Many events and people inspired Caitlin on her journey to this career. When she learned that her younger brother had asthma, and he had to get pulmonary function testing, that is when she learned about respiratory therapy. In Grade 12, she was interested in health care, but didn’t want to become a nurse. She did some research and got her first glimpse of respiratory therapy. A neighbor worked as a respiratory therapist at Goderich Hospital, and so – pro tip! – Caitlin job-shadowed him. This proved helpful in choosing to study Respirator Therapy in college and she felt confident and happy in the choice.

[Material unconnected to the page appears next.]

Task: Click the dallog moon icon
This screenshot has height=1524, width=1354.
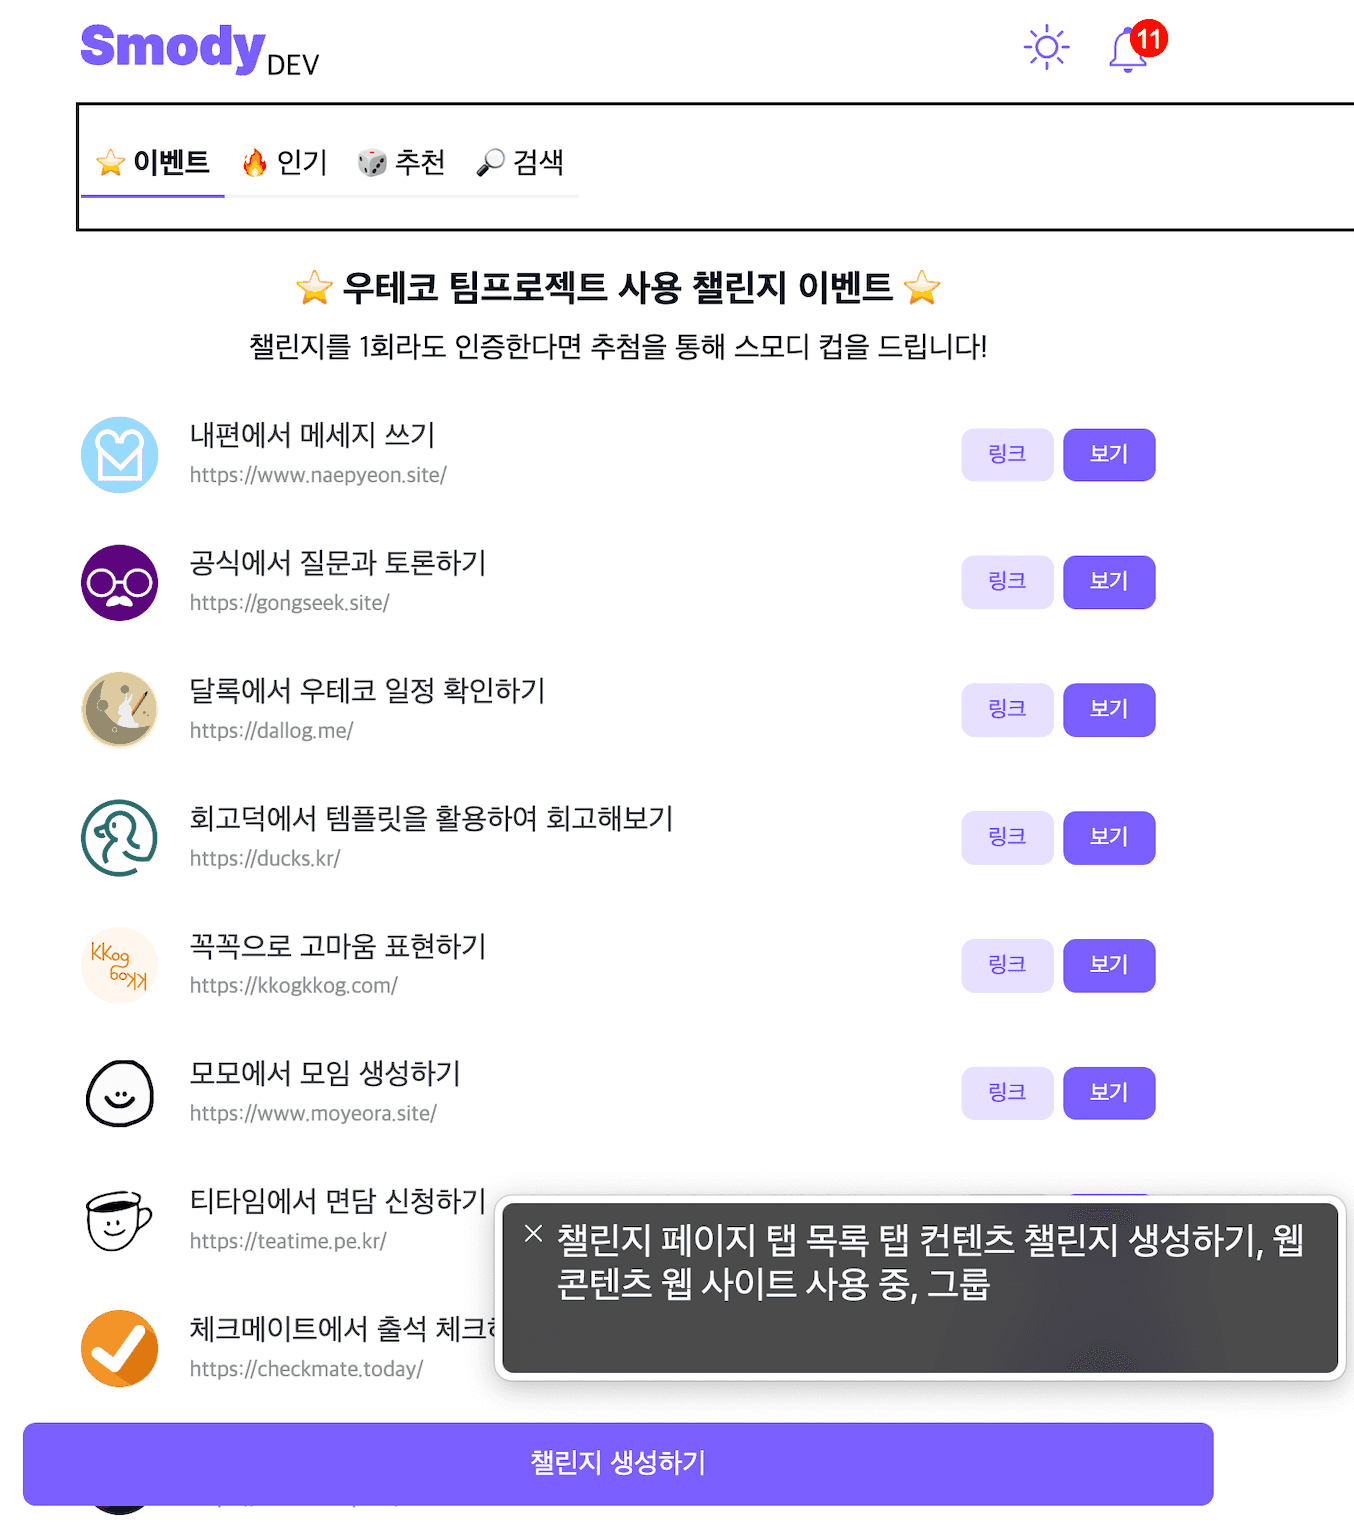Action: tap(120, 710)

After college, the connections and experiences from University Hospital, Goderich Hospital and Stratford General Hospital, helped Caitlin decide exactly what she wanted to do. In those organizations, she had broad experiences – everything from acute to chronic disorders, and inpatient to outpatient settings. When she heard about the job opportunity as a COPD Navigator, she was already doing some COPD education in Stratford – and she realized patient education interested most. It just made sense!
When asked what she loves about the job, Caitlin says that it’s “the change made with the patients, when from start to finish there is visible improvement, and satisfaction from it. It is very rewarding being able to improve patients’ experiences, and engage them in their care, especially when you can see how much more comfortable they are about going home and being at home. You really get to know some of the patients and it is so rewarding being a constant person for them in the hospital. Patients need continuity of care and integration of care.” She also explains she loves seeing the changes in the hospital, as initiatives start to happen, and witnessing the hospital become more patient focused.
Deciding to drop everything and commit to an environment that was outside of her comfort zone was the biggest challenge in getting to where she is now. Having to give up her other jobs was hard. Taking a jump in the hope that it would work out was huge. Caitlin had never worked at Victoria Hospital before, and it was a big decision to commute over an hour to work every day. Further, many things that she is doing now would have intimidated her a while ago – such as all the presentations and public speaking. She worked her way into it slowly, each presentation getting a little bit bigger.
Caitlin’s advice for those interested in healthcare? “Think outside the box when it comes to health care jobs! There is a lot more in health care than just the front-line stuff you typically see and hear about – such specialty jobs…Definitely job shadow! You can do research, but it’s hard to know until you get into the action. So any chance you get at seeing things firsthand – take it!”